The Apprentice was our host yet again, and there was a host of wines on offer to taste, drink and enjoy. Among them were two wines, the same label, separated by two decades of age – Te Mata ‘Coleraine’, these being the 2007 and 1987 vintages. The two years were very good years, but not the greatest. The appealing thought is that everything about them is the same – the grower, the maker, the philosophy behind them and even how they are talked about and marketed for selling.
For the record, they were both lovely wines, truly elegant in the classical claret style. The 2007 Te Mata ‘Coleaine’ a very finely proportioned Cabernets and Merlot blend, but with good richness and poer. Dark and almost brooding, countered by a hint of leafiness. The tannins fine and the acid giving enough of a fresh piquancy. This will age well, drinking at a peak in 5-6 years and holding more than another decade. How can I tell? Because the 1987 Te Mata ‘Coleraine’ was still alive and kicking, and had the presence to hang in there for another 5 years easily. Sure the 1987 is lighter, even more defined by acidity, and a little greener with currant and leafiness. The tannins still there, underlining the mouthfeel, and the wine very much a living thing. It’s an attractive drink.

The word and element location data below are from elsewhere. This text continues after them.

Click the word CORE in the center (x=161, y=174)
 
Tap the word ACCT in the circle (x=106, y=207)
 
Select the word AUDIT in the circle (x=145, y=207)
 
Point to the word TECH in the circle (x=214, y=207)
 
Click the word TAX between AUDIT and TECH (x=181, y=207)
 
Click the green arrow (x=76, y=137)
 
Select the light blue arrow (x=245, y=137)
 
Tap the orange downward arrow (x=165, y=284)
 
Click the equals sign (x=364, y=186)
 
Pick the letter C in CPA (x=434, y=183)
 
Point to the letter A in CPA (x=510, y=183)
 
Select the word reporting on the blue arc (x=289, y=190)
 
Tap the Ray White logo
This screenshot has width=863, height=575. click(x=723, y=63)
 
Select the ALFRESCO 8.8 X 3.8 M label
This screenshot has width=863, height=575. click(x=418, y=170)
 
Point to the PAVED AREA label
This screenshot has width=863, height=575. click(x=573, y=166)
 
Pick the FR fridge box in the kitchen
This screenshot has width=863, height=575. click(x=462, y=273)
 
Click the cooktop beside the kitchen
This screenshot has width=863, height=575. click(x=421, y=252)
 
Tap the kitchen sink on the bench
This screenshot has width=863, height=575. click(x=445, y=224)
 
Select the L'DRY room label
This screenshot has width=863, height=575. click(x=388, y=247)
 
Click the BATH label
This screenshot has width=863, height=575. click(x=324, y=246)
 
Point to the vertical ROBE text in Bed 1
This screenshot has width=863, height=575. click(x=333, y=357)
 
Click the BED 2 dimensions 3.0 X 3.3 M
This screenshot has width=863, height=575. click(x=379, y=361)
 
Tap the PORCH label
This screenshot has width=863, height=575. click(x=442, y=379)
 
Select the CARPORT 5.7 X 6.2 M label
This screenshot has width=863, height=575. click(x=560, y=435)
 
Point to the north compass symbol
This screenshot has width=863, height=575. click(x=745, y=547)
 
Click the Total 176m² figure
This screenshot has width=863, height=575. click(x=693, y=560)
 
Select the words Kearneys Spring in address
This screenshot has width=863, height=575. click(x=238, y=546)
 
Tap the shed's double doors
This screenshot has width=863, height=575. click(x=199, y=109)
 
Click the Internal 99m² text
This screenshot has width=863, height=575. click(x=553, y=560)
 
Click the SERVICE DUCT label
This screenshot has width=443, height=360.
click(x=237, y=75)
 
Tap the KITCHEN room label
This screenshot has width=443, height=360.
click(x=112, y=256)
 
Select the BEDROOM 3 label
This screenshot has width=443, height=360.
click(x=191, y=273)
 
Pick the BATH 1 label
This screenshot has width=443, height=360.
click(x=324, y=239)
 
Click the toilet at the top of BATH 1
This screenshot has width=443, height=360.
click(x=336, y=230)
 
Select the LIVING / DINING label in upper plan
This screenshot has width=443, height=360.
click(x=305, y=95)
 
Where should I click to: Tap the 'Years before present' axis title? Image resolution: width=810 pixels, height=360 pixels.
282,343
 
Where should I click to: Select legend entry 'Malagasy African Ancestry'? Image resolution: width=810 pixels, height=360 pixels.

However the wines aren’t similar. The fruit sources are different. 1987 was a single vineyard wine. 2007 drew fruit from a much wider area. The major change must be viticulture. These days, grapes are much riper, the acidity and tannins taken to a further level. The modern wine is better than the old in that respect. A paradigm shift for sure. Intentional or not? The goalposts are ever-shifting, and whether Te Mata people like it or not, they must be carried along with it towards a riper, richer style.